### Work required:
Pick out every line in the items below that contains the string "resolution", and copy each one.

### Records to use:
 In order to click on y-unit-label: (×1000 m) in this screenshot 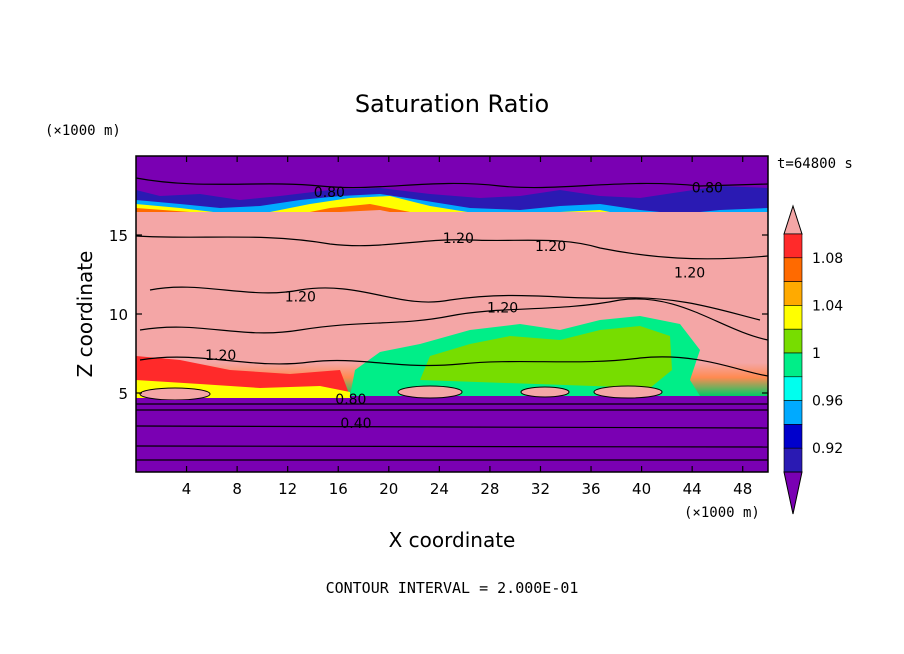, I will do `click(83, 131)`.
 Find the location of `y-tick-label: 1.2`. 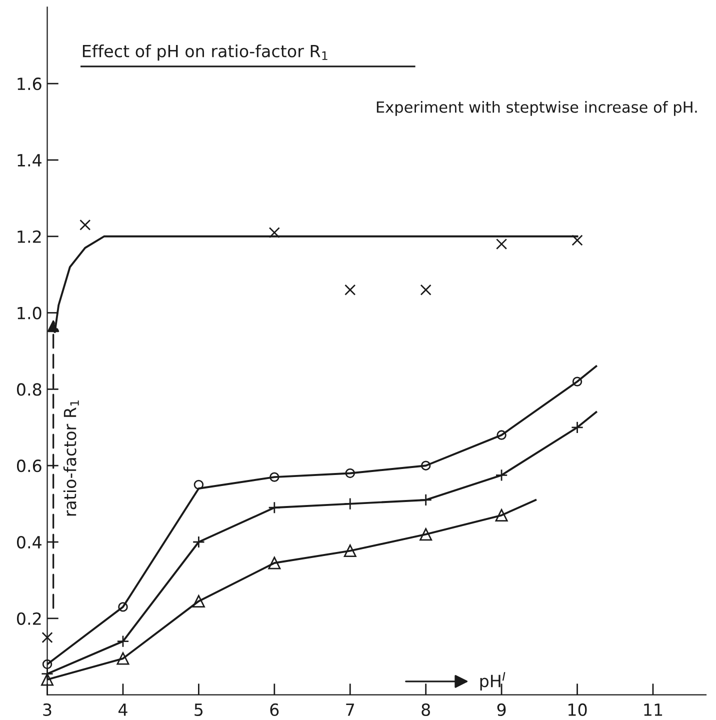

y-tick-label: 1.2 is located at coordinates (30, 236).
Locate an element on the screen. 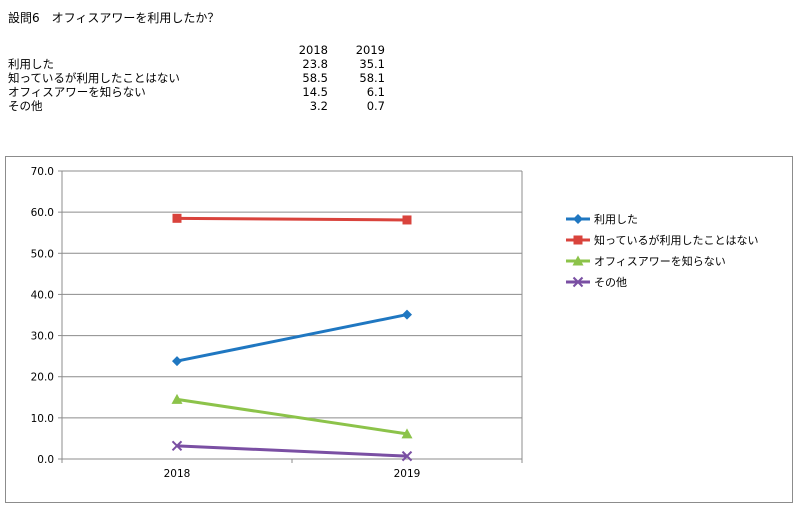  y-tick-label: 20.0 is located at coordinates (42, 378).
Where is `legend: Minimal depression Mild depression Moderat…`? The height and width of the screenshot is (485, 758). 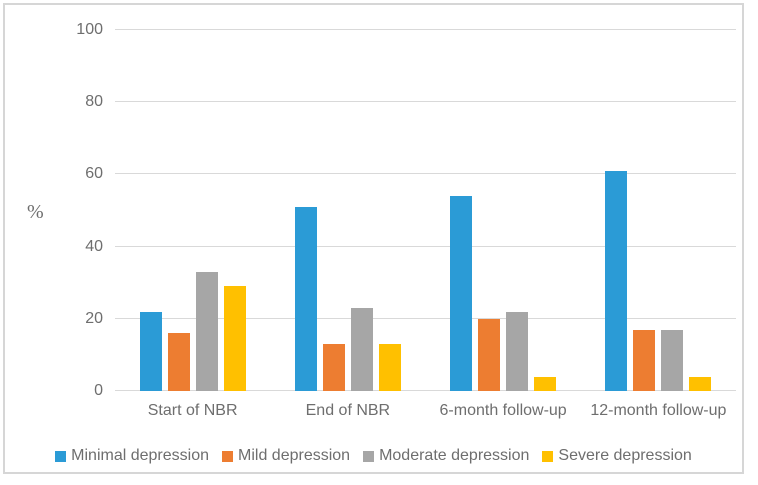 legend: Minimal depression Mild depression Moderat… is located at coordinates (374, 456).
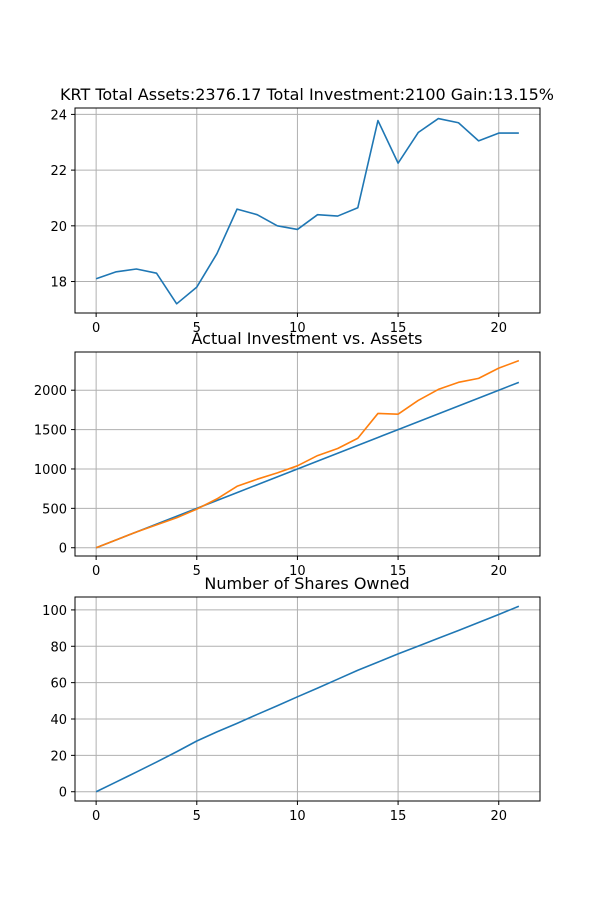 The image size is (600, 900). I want to click on y-tick-label: 40, so click(58, 720).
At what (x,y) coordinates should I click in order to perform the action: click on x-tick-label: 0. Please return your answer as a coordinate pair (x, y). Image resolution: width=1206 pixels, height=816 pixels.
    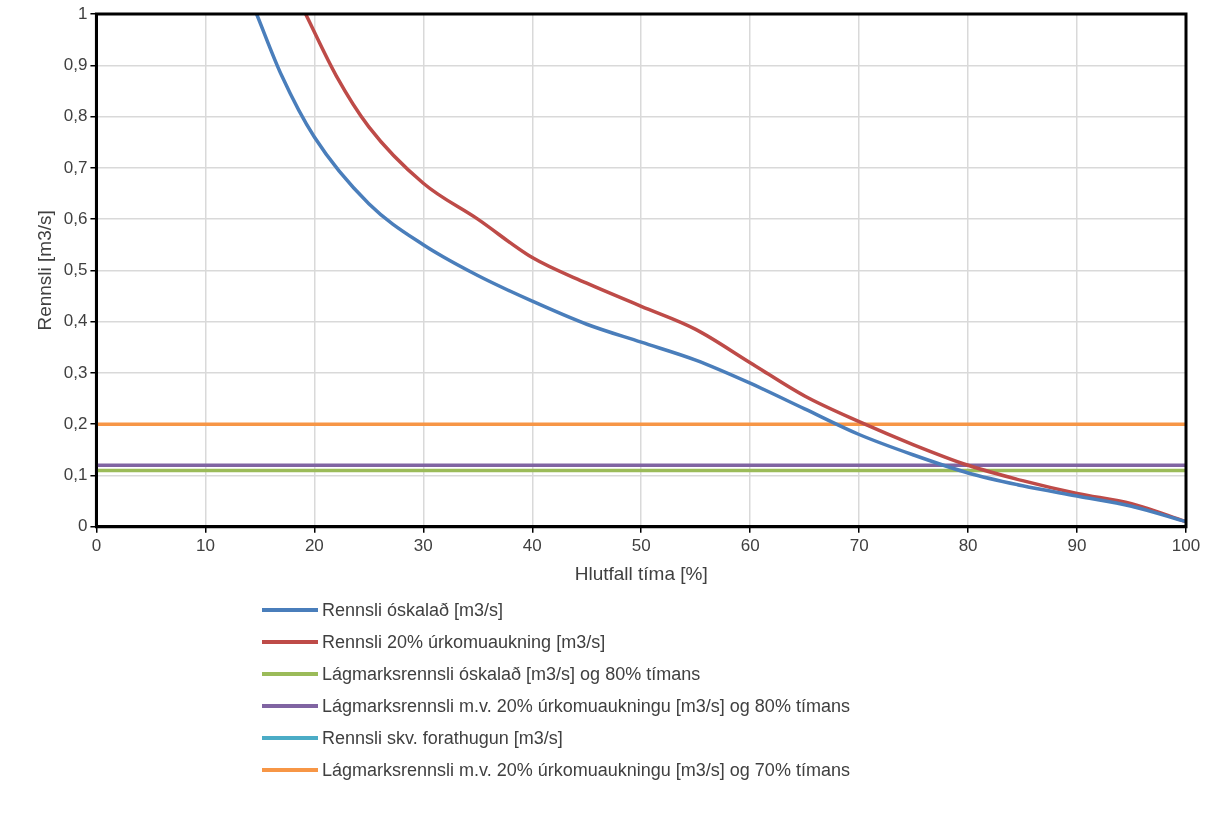
    Looking at the image, I should click on (96, 545).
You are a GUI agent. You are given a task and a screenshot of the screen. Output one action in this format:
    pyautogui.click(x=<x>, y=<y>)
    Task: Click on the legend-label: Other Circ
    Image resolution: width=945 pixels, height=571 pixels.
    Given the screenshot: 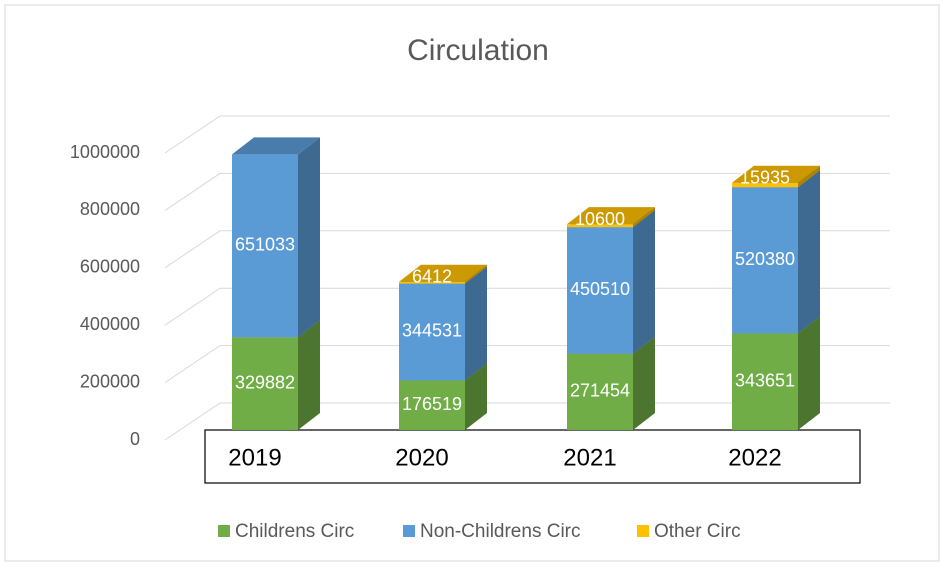 What is the action you would take?
    pyautogui.click(x=698, y=532)
    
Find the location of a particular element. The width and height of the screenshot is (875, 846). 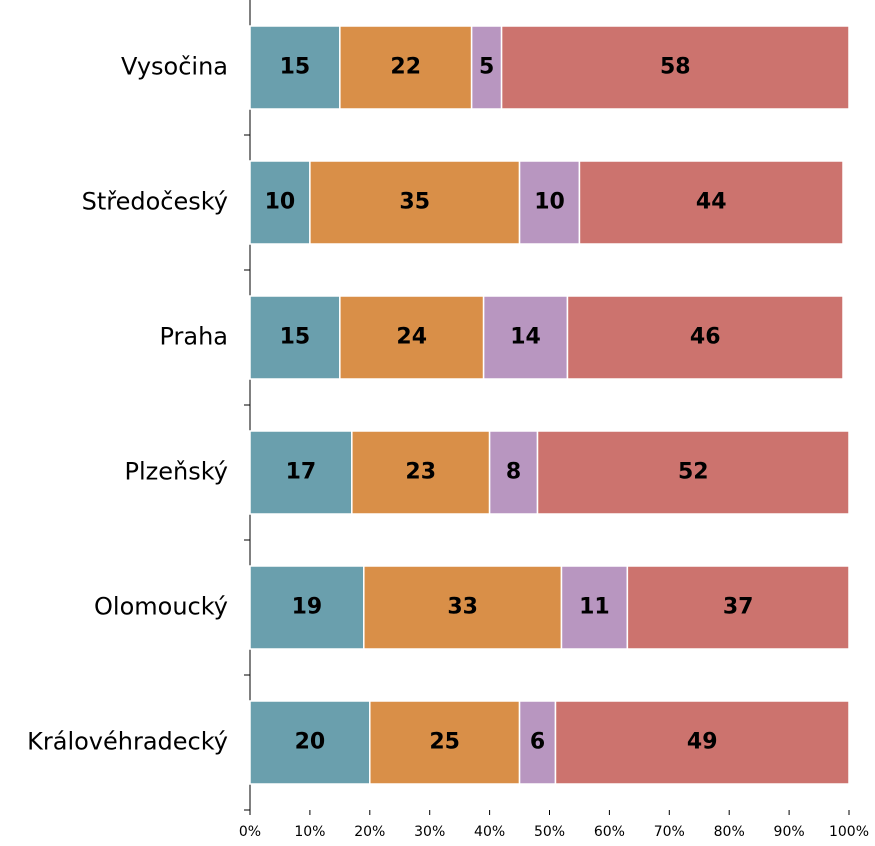

value-label: 14 is located at coordinates (526, 338).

### Solution for this task:
At what (x,y) coordinates should I click in order to perform the action: click on x-tick-label: 0. Please return your answer as a coordinate pair (x, y). Image resolution: width=1206 pixels, height=816 pixels.
    Image resolution: width=945 pixels, height=571 pixels.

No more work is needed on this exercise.